• [ASSIGNMENT]:
The answer must be an exact copy of the lines from the one with "Task: Uncheck the Double click checkbox" to the last line of the entries below, both included, and must contain no pictures.
******
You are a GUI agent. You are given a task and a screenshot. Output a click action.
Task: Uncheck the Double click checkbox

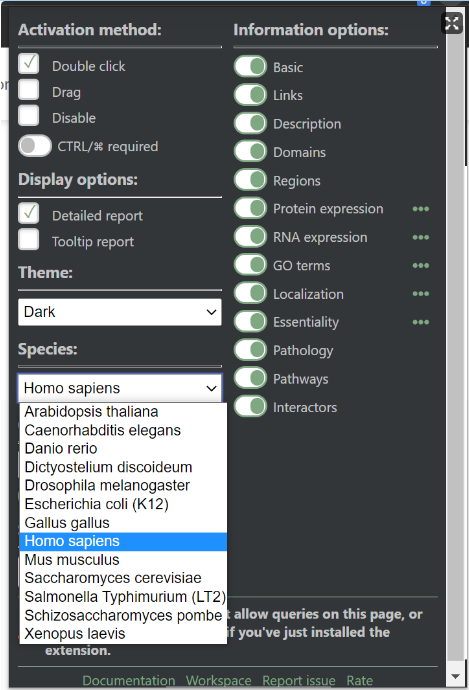(x=29, y=63)
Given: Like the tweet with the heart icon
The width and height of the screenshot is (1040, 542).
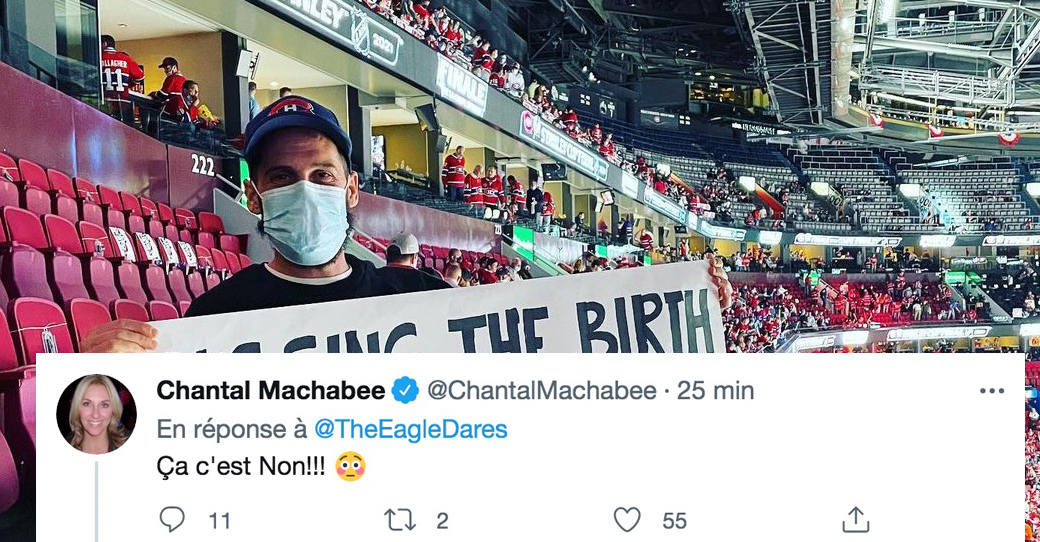Looking at the screenshot, I should click(627, 520).
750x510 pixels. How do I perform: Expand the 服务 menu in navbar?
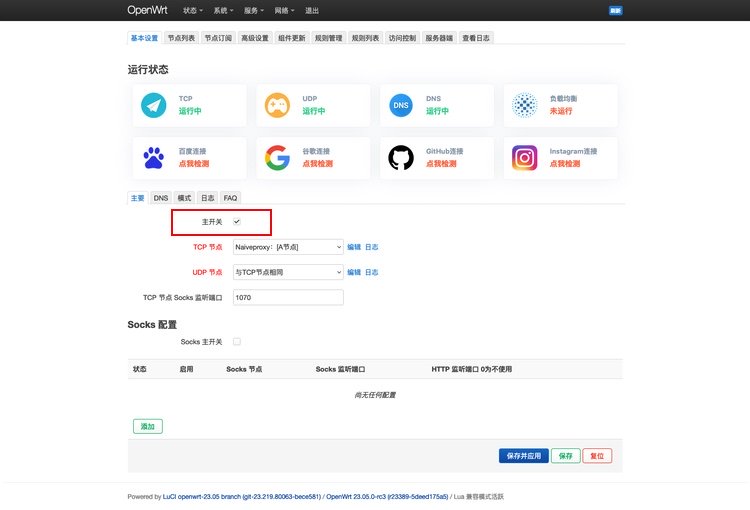pos(253,10)
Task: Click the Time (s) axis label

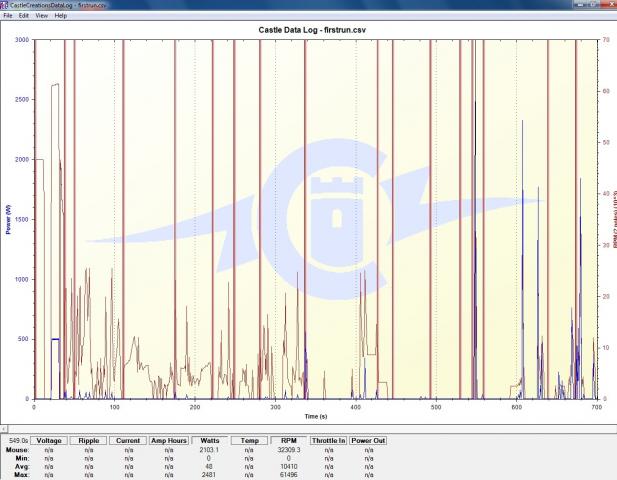Action: click(316, 415)
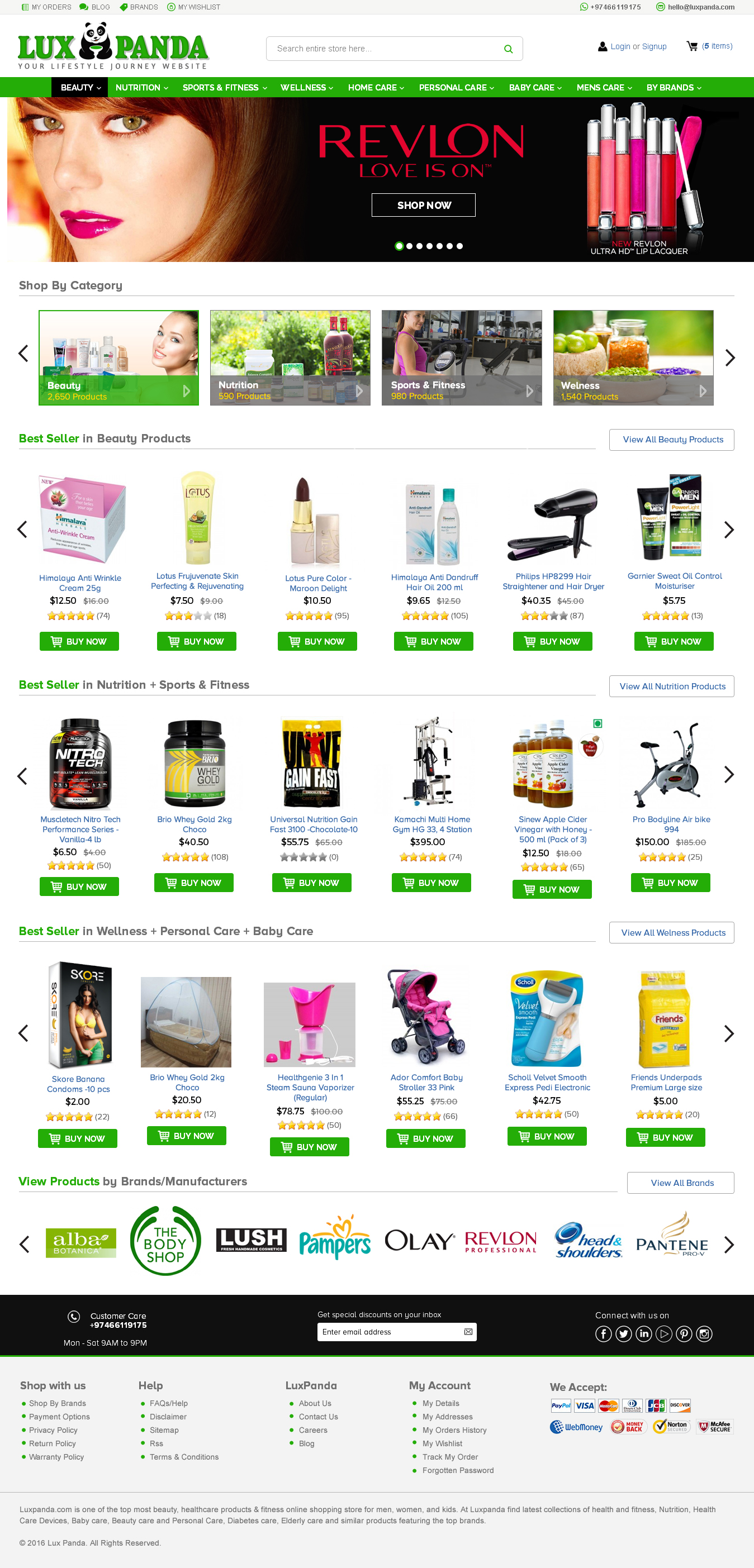Click the Pinterest icon in footer
The width and height of the screenshot is (754, 1568).
coord(684,1333)
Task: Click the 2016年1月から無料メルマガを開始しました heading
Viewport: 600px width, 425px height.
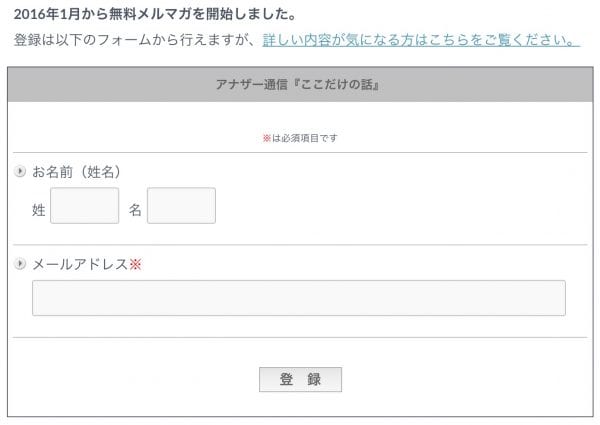Action: coord(155,15)
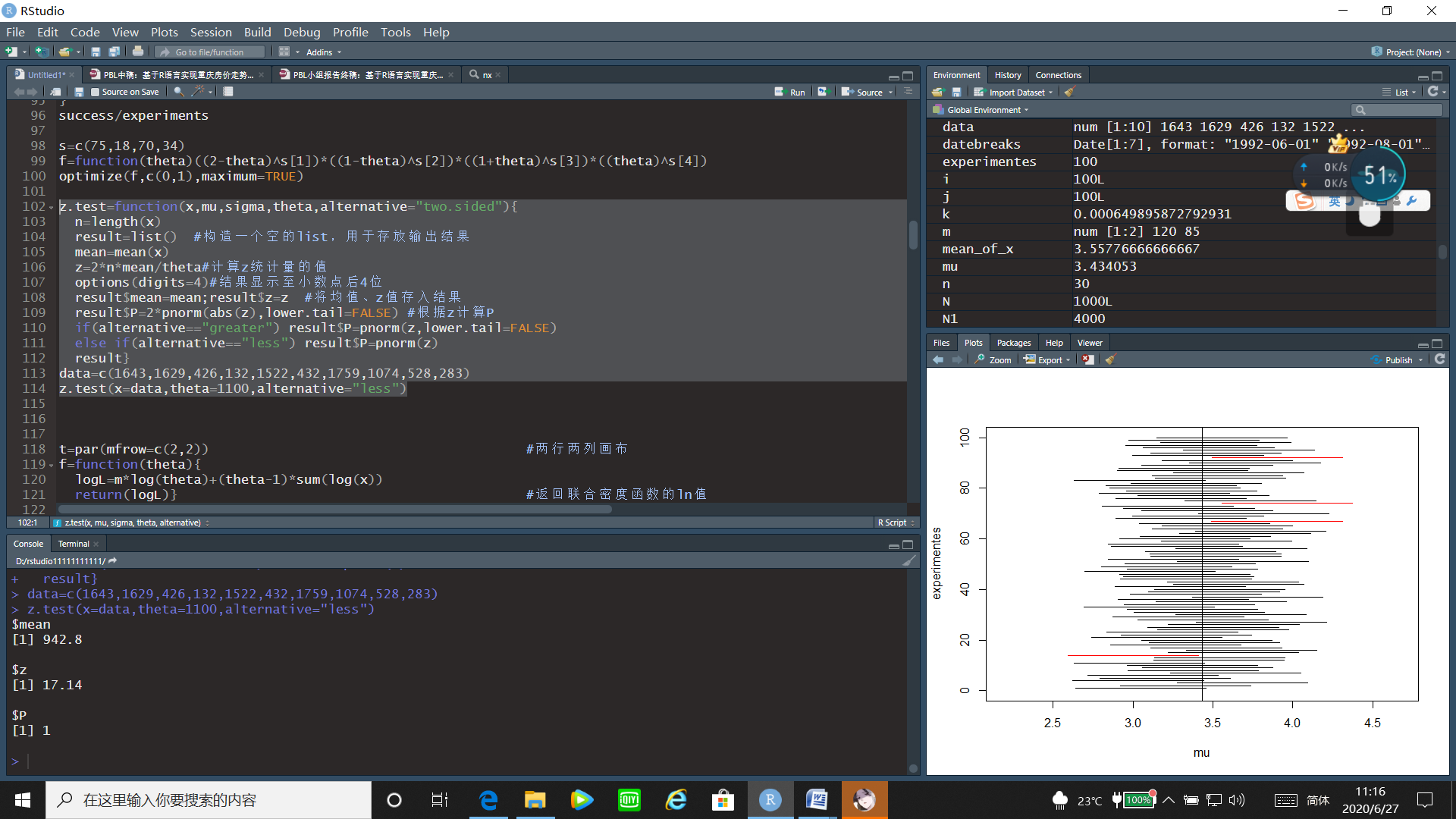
******
• [EXPECTED ANSWER]:
Task: Uncheck the Double click checkbox

(x=29, y=63)
Given: Like the tweet with the heart icon
The width and height of the screenshot is (1040, 542).
Looking at the screenshot, I should click(627, 520).
750x510 pixels. How do I perform: Expand the 服务 menu in navbar?
pos(253,10)
Task: Click the Time (s) axis label

Action: click(316, 415)
Click the Pinterest icon in footer
The width and height of the screenshot is (754, 1568).
coord(684,1333)
Task: Click the 2016年1月から無料メルマガを開始しました heading
Viewport: 600px width, 425px height.
Action: coord(155,15)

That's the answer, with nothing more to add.